Margaret MacMillan: Sí, existe un debate similar, particularmente en Estados Unidos, un poco también en el Reino Unido, con los departamentos de estudios clásicos. ¿Fueron una herramienta del imperialismo?,¿deberíamos cerrarlos? Hay un clasicista en Princeton, Dan-el Padilla Peralta, que dice que se debería abolir toda la disciplina porque tiene bases ilegítimas. Yo no estoy de acuerdo, creo que podemos tener la expectativa de que las cosas trasciendan sus cimientos y haya investigación académica suficientemente crítica y honesta.
CBR: Regresando a su libro, la guerra ha sido explicada, muchas veces, como producto de una cierta predisposición humana a matar, pero usted argumenta que esa explicación está lejos de ser suficiente porque, en su opinión, “guerra” es una palabra que describe un tipo muy específico de conflicto. Usted la define como “violencia organizada con un propósito entre dos unidades políticas”. Esa definición implica que la guerra es un fenómeno social y un esfuerzo deliberado, algo que hacemos voluntaria y colectivamente, ¿por qué importa o qué diferencia hace concebirla de ese modo?
Margaret MacMillan: Debemos mantener una definición muy específica de la guerra porque resulta útil en tanto que describe un tipo particular de actividad humana. Usamos el lenguaje de la guerra con mucha libertad: hablamos de guerras contra la obesidad, la pobreza, las drogas; a menudo etiquetamos como guerras —la violencia en el futbol, por ejemplo— cosas que no lo son, aunque a veces esa etiqueta tenga elementos intencionales. Tendemos a usar el concepto con mucha facilidad y, al hacerlo, perdemos de vista un hecho muy importante: el distinguido historiador Felipe Fernández-Armesto dice que la guerra es la más organizada de todas las actividades humanas y creo que tiene razón.
Pensemos en toda la organización que implica. El entrenamiento de los que luchan consume mucho tiempo porque necesitan convertirse en personas que usarán la violencia y, lo que es más importante, la usarán de manera disciplinada. Alguien que simplemente es violento no necesariamente es un buen guerrero o soldado. Una vez le pregunté a un grupo de militares a los que les estaba dando una clase, en Estados Unidos, lo siguiente: si alguien llegara y les dijera “quiero matar gente” o “me encanta matar gente”, ¿verían a esa persona como un buen recluta?
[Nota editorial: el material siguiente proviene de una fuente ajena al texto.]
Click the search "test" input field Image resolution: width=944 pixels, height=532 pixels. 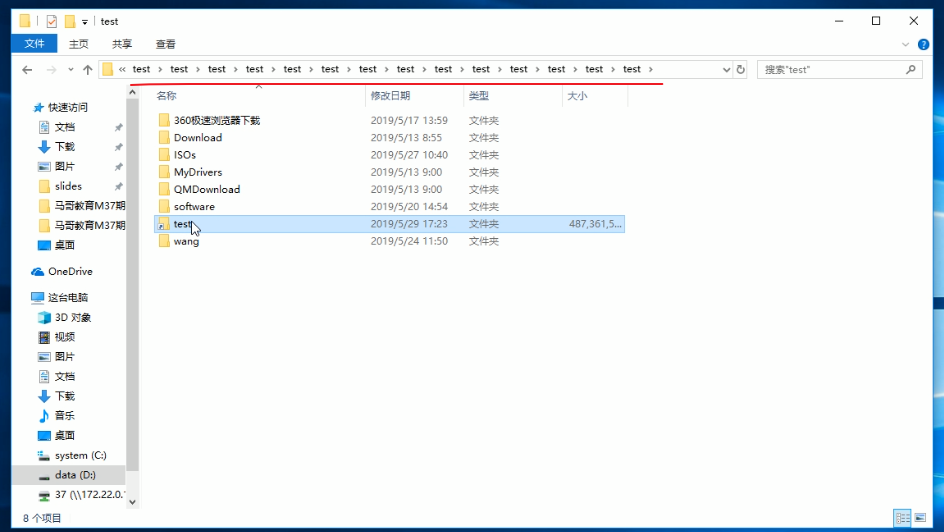830,70
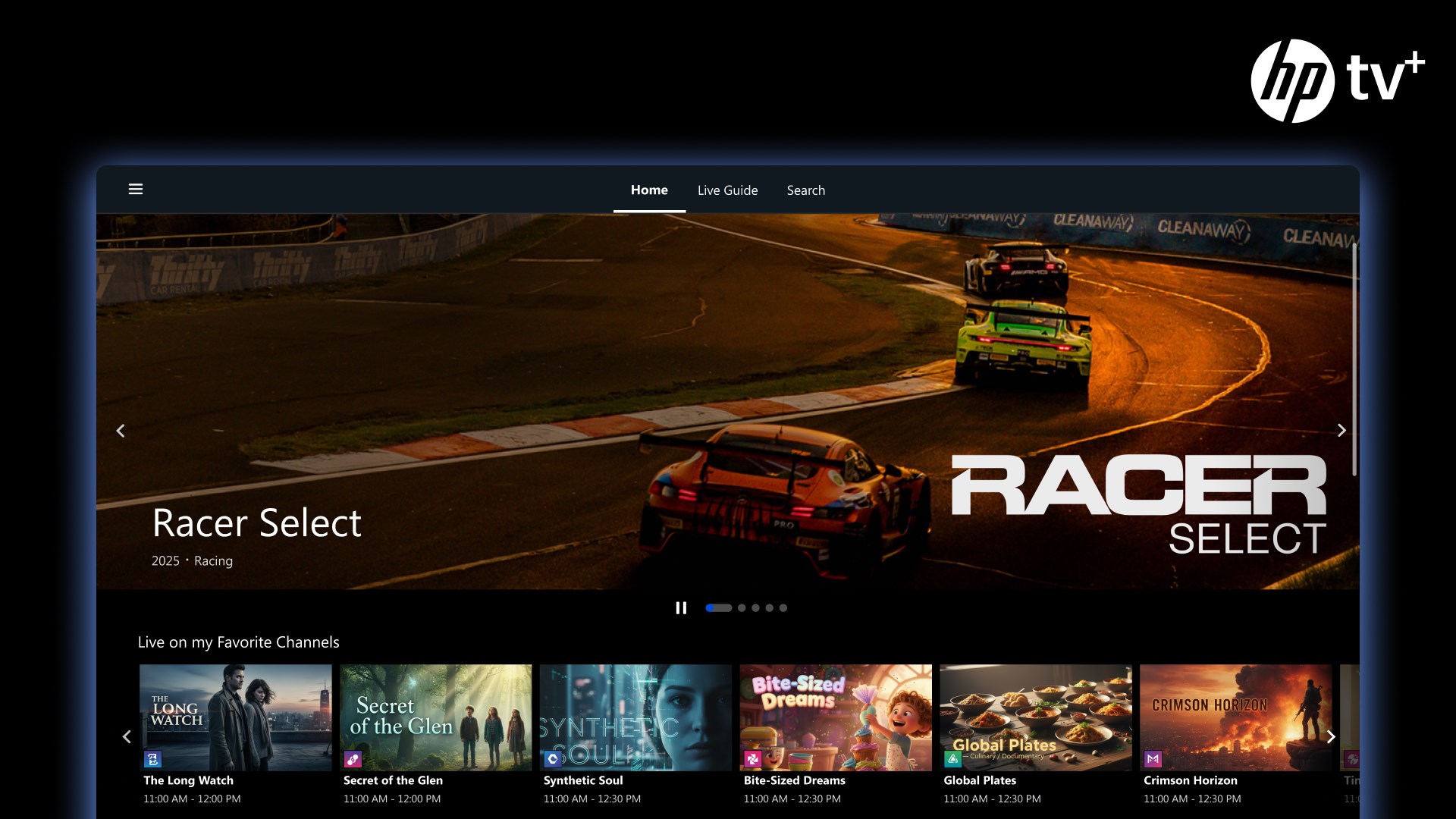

Sus respuestas fueron interesantes, dijeron “podríamos usar a esa persona, pero no querríamos a alguien que no obedece órdenes, preferiríamos no tener a alguien que solo quiera matar gente, ese no es el tipo de persona que necesitamos”.
La guerra implica el uso de la fuerza, el uso de la violencia, el asesinato, pero de una manera estratégica y altamente organizada. Entonces, no creo que la guerra sea el producto directo de ninguna predisposición humana a la violencia. También tenemos muchas características cooperativas innatas: tenemos una disposición altruista, tenemos una disposición a cuidar a los que son parte de nuestra comunidad, en fin, tenemos fuertes tendencias sociales. Por eso no me gusta usar el término “guerra” de un modo tan simplista, prefiero definirlo de una manera que nos permita captar lo más distintivo de sus características.
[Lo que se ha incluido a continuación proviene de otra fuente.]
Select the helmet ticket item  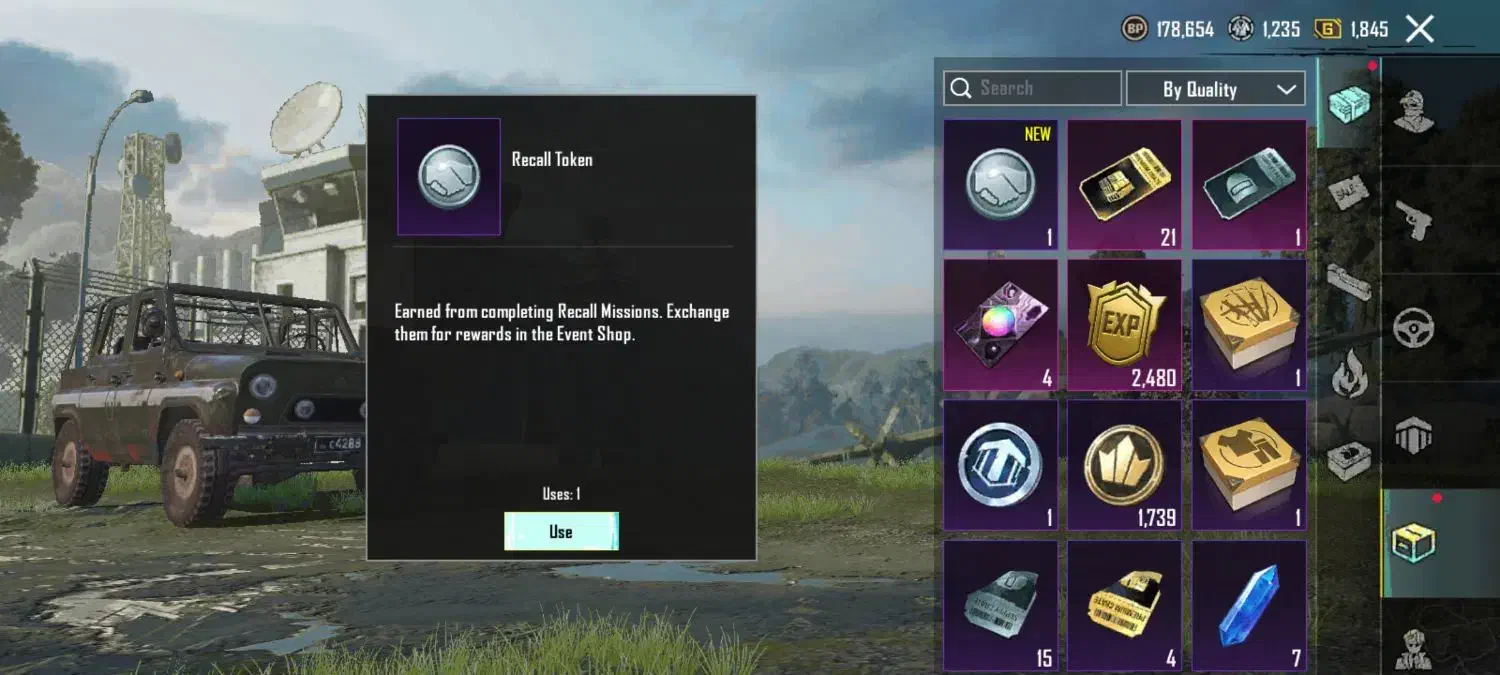point(1249,185)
CBR: Eso nos da pie para hablar de otro tema que toca su libro: la cultura de la guerra. Me refiero a la manera en que las sociedades —para ponerlo un poco, digamos, en términos teológicos— convierten el sufrimiento de la guerra en sacrificio.
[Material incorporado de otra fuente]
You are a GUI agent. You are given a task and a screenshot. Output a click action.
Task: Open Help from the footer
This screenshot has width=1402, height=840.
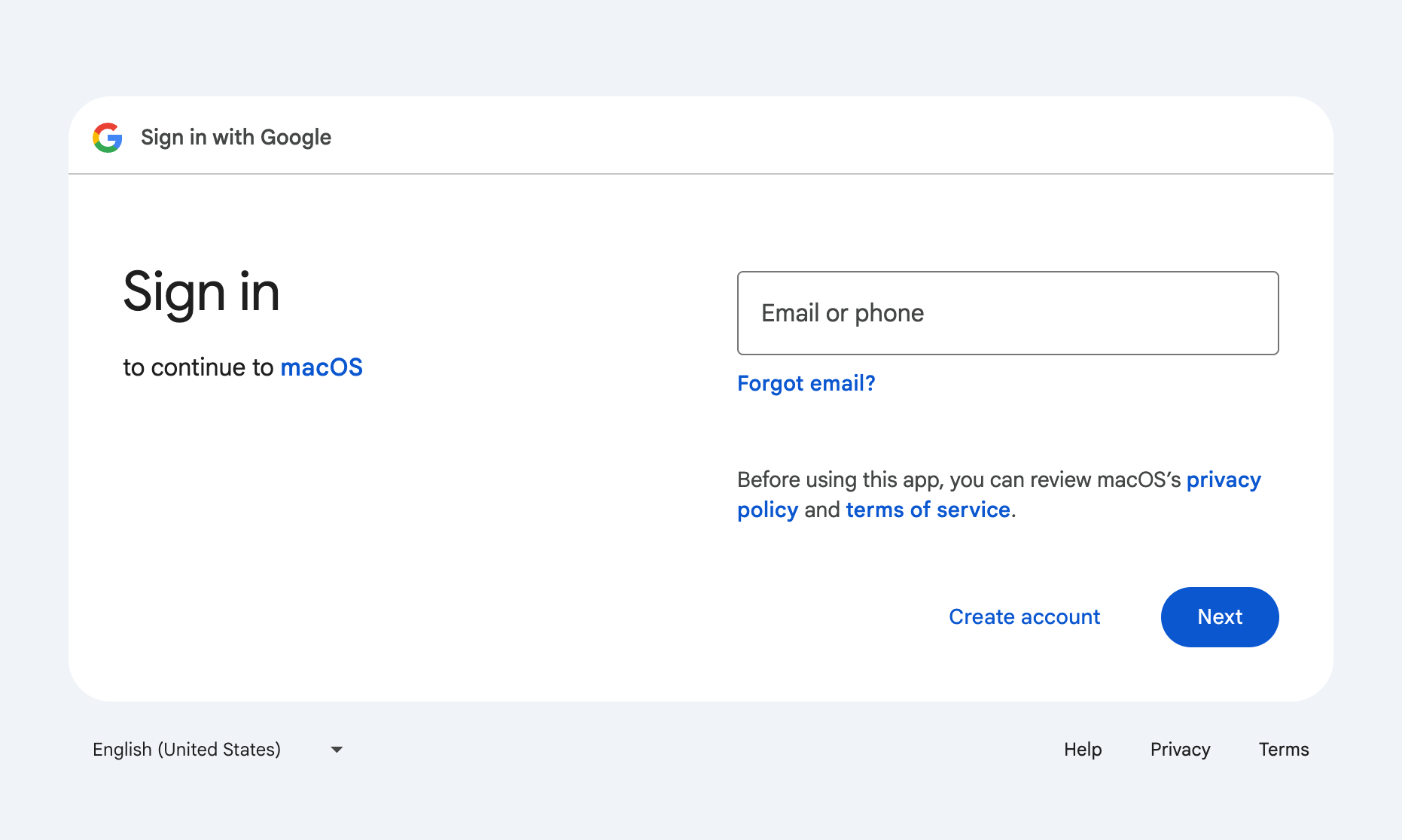[1082, 749]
Margaret MacMillan: Sí, el lenguaje religioso se usa mucho cuando se habla de la guerra. La idea del sacrificio, como dices, desempeña un papel muy importante en ello. Los nacionalistas hacen lo mismo cuando hablan de la “nación sufrida” o la “nación renacida”. También es común el uso de iconografía religiosa, particularmente cristiana pero también islámica, para representar la guerra. No sé mucho sobre iconografía budista, pero entiendo que incluso en el budismo hay una conexión entre el sufrimiento y el bien común. Hace no mucho leí que el emperador Ashoka libró guerras muy cruentas y la conciencia del sufrimiento que infligió lo llevó después a convertirse en uno de los principales promotores del budismo en Asia. Incluso personajes como Putin tratan de disimular sus motivos con apelaciones emocionales a la espiritualidad rusa, a la grandeza de la patria o al rescate del alma nacional. Quizá él crea en ellas, no lo sé, aunque a veces la retórica es solo un recurso para encubrir lo que [los líderes] están haciendo, usan cualquier lenguaje que les venga a modo.
CBR: Sí, pero lo crucial es la acción que inspiran esos significados, sea su origen genuino o espurio. Usted recién mencionaba el caso de los ucranianos y cómo han logrado darle un sentido o encontrar un propósito en la defensa de su país hasta convencerse de que vale la pena matar o morir por esa causa.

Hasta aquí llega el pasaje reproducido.